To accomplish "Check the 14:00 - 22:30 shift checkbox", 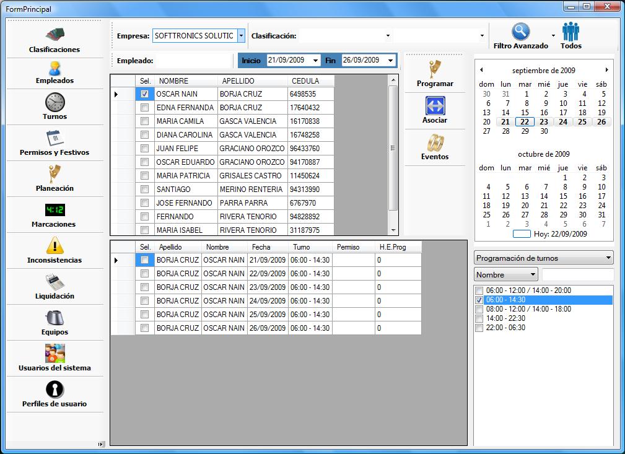I will click(479, 318).
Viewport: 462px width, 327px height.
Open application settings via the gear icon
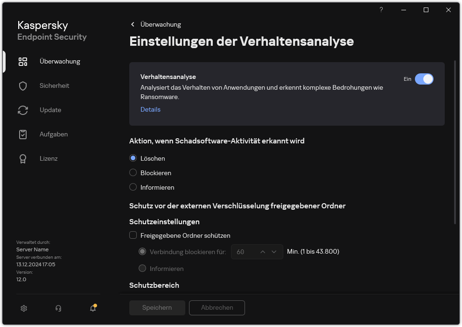click(23, 308)
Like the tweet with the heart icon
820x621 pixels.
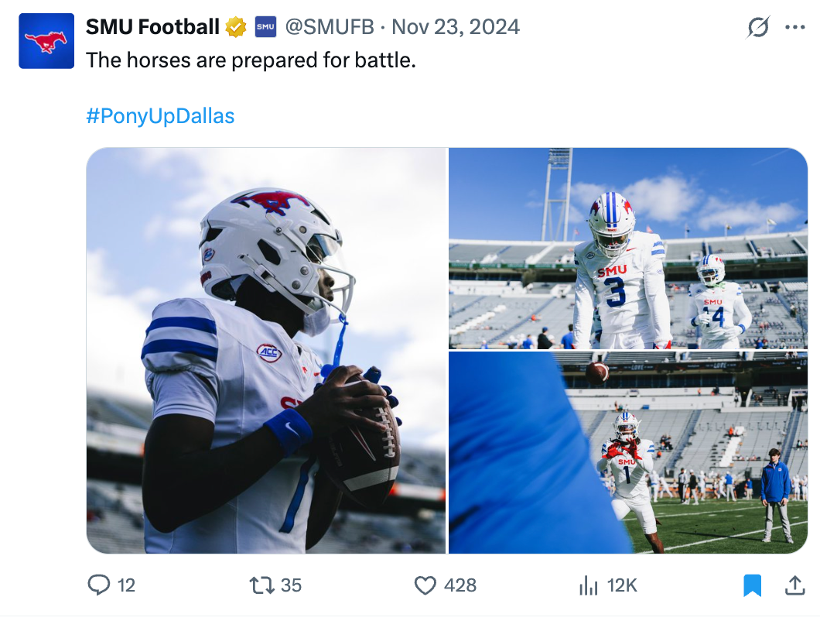coord(425,585)
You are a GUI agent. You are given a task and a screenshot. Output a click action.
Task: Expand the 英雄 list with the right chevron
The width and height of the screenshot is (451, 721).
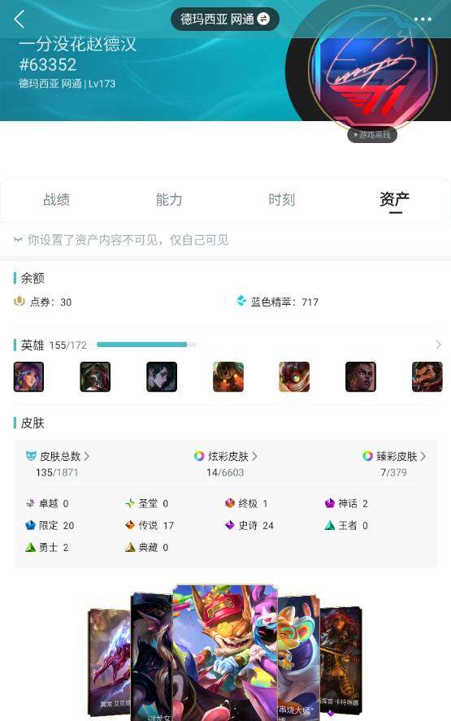click(438, 345)
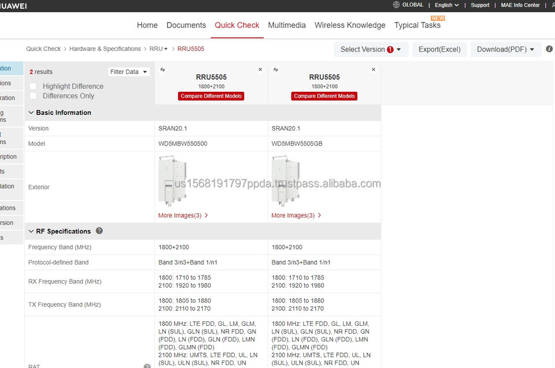Collapse the Basic Information section
555x368 pixels.
pyautogui.click(x=31, y=113)
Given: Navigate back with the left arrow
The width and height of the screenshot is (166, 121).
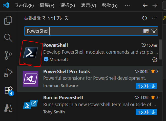Looking at the screenshot, I should tap(145, 5).
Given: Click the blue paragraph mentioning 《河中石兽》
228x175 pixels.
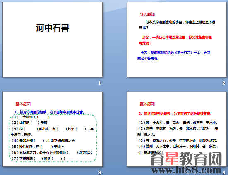Looking at the screenshot, I should point(174,55).
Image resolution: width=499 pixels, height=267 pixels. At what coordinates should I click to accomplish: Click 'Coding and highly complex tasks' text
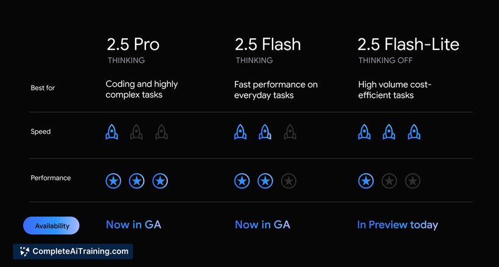coord(142,89)
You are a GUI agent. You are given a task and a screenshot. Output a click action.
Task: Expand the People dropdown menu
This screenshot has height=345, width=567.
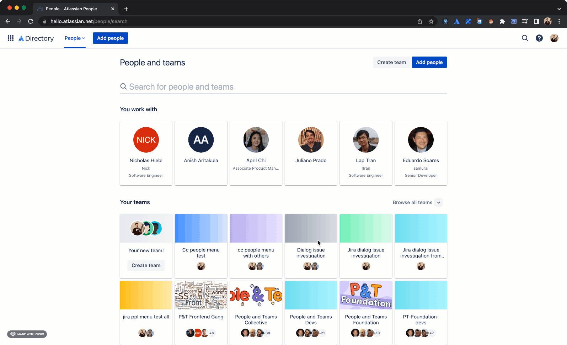click(75, 38)
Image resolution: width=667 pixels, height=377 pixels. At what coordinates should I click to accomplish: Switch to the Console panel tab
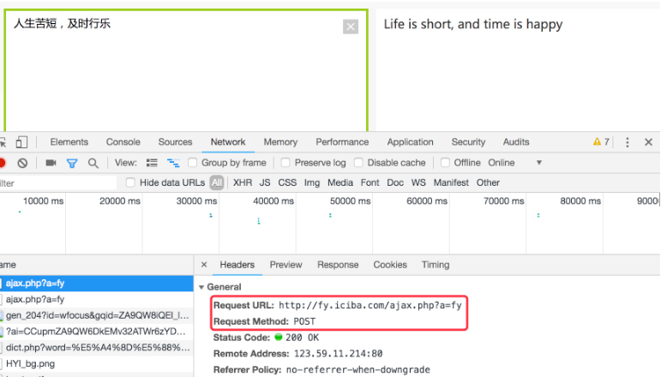tap(123, 142)
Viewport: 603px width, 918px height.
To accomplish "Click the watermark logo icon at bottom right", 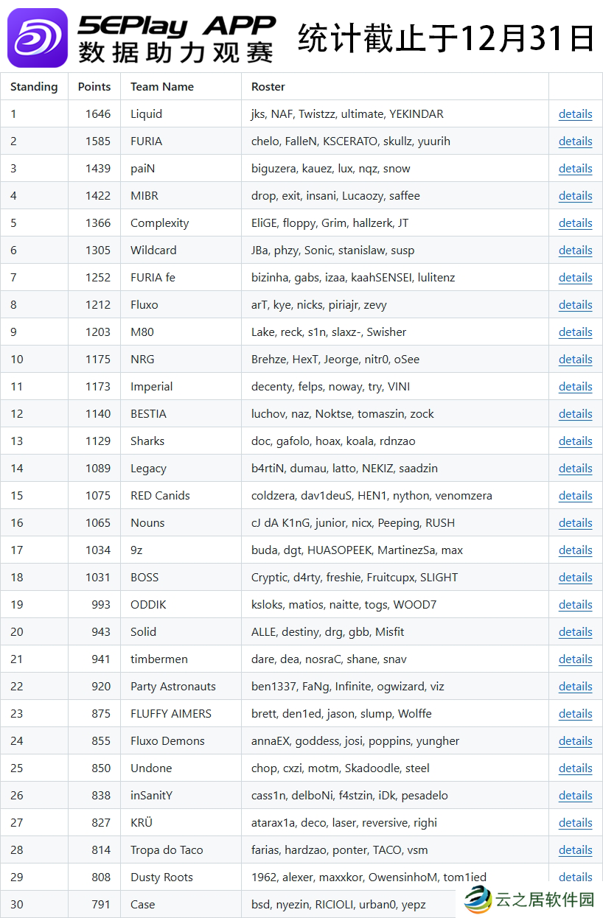I will click(478, 900).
====
| WHAT YOU SHOULD DO |
Duplicate the lines starting with the line that contains "Given: Navigate back with the left arrow" and going on through the line that contains "tap(123, 142)", leaving the pictures out.

| EXERCISE ANSWER |
Given: Navigate back with the left arrow
The width and height of the screenshot is (166, 121).
Looking at the screenshot, I should tap(145, 5).
Given: Click the blue paragraph mentioning 《河中石兽》
228x175 pixels.
Looking at the screenshot, I should point(174,55).
Image resolution: width=499 pixels, height=267 pixels. At what coordinates should I click to accomplish: Click 'Coding and highly complex tasks' text
coord(142,89)
You are a GUI agent. You are given a task and a screenshot. Output a click action.
Task: Expand the People dropdown menu
This screenshot has height=345, width=567.
click(75, 38)
Image resolution: width=667 pixels, height=377 pixels. At what coordinates should I click to accomplish: Switch to the Console panel tab
tap(123, 142)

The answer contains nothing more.